NatWest outlines digital lending plans

Esme Loans, the digital lending platform for SMEs launched by NatWest last year, has announced growth plans following the success of its pilot.

The digital offshoot offers a simplified, paperless end-to-end process with competitive rates for businesses looking to borrow up to £150,000. During the pilot period Esme Loans received nearly 3,800 applications, representing over £200m of loan opportunities, and between 75-85 per cent of SME customers said they would recommend the product and/or use it again.

Richard Kerton, head of Esme Loans, said his team was constantly engaging with customers throughout the pilot phase, “and the most common feedback we received was that a lending process that is transparent, simple and stress-free is what business owners want”.

The news comes as the Financial Conduct Authority (FCA) published its interim report into the mortgage market, calling for more innovation to help consumers find the best deal.

Christopher Woolard, executive director of strategy and competition at the FCA, said that for many the market is working well with high levels of consumer engagement.

“However, we believe that things could work better with more innovative tools to help consumers,” he stated. “There are also a number of long-standing borrowers that have kept up-to-date with their mortgage repayments but are unable to get a new mortgage deal; we want to explore ways that we, and the industry, can help them.”

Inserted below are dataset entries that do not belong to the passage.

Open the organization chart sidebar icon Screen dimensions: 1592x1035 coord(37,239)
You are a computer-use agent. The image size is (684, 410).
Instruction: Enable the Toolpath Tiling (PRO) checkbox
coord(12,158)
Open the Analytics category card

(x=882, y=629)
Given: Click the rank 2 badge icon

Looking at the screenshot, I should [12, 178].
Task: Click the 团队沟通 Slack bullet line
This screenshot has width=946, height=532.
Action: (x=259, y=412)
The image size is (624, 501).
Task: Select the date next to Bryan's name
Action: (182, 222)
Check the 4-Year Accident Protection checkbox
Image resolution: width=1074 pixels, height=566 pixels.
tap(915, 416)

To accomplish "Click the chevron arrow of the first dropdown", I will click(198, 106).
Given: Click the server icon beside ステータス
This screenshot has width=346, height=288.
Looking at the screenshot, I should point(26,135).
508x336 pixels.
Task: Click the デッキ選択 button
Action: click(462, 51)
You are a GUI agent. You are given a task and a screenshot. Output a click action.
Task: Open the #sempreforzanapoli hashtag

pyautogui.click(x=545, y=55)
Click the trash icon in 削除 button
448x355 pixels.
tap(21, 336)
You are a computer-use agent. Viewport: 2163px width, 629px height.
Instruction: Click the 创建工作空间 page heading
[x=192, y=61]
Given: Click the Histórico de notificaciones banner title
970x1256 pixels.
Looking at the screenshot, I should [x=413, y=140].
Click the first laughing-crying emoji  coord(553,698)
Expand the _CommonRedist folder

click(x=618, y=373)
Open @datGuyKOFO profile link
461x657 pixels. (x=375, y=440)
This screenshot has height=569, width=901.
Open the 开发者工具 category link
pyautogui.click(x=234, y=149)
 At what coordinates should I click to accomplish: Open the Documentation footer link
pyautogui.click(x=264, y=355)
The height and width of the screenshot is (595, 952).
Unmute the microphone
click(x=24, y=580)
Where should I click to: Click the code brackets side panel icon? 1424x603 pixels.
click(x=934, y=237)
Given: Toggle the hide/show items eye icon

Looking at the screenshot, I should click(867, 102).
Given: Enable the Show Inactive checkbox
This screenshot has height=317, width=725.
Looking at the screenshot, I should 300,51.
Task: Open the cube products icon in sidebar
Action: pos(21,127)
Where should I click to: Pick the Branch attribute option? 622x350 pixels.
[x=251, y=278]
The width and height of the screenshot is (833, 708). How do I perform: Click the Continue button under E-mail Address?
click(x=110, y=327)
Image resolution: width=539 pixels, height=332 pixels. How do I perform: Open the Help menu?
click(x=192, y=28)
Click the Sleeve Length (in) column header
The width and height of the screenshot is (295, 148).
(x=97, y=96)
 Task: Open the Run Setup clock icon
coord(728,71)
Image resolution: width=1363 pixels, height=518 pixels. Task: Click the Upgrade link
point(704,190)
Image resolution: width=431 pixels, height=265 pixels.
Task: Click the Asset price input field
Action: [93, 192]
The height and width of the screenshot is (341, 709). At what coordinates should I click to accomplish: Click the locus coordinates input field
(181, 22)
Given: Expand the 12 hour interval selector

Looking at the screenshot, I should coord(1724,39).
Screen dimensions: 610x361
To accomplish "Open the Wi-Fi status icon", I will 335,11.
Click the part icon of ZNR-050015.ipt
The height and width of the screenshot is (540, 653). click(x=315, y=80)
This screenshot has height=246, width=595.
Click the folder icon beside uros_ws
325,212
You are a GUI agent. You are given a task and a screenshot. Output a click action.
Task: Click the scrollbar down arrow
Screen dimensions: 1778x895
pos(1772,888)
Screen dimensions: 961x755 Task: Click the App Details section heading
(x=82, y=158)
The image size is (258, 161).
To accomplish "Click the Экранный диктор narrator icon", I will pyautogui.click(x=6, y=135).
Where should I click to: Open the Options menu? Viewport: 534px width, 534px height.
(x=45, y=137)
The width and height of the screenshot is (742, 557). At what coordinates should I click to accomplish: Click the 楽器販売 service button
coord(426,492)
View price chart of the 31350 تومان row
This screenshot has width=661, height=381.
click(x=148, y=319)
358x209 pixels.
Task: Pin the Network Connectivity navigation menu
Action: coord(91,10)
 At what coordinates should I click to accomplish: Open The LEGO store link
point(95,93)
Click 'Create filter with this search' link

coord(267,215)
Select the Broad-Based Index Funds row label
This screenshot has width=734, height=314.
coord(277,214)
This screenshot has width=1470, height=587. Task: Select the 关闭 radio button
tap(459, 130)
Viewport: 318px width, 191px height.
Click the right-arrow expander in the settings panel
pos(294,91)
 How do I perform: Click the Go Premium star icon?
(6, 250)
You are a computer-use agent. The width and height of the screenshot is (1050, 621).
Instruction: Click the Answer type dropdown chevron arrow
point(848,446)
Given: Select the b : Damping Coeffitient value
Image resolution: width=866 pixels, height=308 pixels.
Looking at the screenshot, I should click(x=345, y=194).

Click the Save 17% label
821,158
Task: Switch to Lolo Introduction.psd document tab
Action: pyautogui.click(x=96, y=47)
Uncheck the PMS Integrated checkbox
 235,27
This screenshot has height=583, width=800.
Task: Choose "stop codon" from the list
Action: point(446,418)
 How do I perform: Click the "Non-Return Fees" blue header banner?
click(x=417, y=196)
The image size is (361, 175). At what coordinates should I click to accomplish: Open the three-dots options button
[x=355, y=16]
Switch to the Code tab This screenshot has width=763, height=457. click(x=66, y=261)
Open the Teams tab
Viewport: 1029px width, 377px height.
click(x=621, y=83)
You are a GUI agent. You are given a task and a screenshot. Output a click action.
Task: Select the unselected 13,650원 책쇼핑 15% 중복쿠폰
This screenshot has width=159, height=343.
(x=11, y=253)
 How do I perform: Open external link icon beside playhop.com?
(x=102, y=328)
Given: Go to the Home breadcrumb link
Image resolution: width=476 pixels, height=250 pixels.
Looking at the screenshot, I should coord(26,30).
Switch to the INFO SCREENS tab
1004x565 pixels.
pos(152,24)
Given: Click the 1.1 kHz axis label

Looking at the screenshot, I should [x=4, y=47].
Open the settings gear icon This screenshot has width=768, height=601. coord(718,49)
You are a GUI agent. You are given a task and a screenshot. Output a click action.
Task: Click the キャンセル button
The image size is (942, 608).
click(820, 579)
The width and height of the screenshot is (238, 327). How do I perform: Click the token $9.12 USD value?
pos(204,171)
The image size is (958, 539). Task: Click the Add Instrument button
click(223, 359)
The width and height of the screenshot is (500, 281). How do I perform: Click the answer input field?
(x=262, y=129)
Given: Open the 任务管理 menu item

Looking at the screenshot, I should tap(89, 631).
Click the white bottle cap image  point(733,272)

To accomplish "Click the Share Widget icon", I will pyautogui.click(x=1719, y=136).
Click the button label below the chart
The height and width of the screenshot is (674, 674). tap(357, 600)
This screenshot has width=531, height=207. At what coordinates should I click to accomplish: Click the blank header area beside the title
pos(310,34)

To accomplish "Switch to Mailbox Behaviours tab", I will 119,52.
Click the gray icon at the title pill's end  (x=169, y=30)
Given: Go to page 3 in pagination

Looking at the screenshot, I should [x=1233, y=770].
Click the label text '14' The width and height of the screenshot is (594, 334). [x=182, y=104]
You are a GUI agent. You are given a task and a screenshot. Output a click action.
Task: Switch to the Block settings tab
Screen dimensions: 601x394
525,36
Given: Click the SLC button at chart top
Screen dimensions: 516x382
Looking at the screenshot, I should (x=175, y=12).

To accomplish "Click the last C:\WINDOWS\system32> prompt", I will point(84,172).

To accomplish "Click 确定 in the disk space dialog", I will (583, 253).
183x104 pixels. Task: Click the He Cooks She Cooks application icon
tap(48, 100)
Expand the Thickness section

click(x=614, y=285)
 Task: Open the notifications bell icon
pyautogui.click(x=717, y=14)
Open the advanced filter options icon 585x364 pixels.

The FCA's interim findings showed that there is no easy way for a consumer to be confident, at an early stage, of the mortgage products for which they qualify – something deemed a significant impediment to shopping around.

A “significant minority” of customers (around 30 per cent) fail to find the cheapest mortgage for them, while a number of longstanding customers would benefit from switching away from a reversion rate but cannot, despite being up-to-date with payments.

The FCA suggested removing barriers to innovation in the sale of mortgages, including those due to aspects of FCA advice rules and guidance, and making it easier for consumers to assess the strengths of different mortgage brokers.
The regulator is therefore consulting on its interim findings and proposed remedies, with a final report due around the end of the year.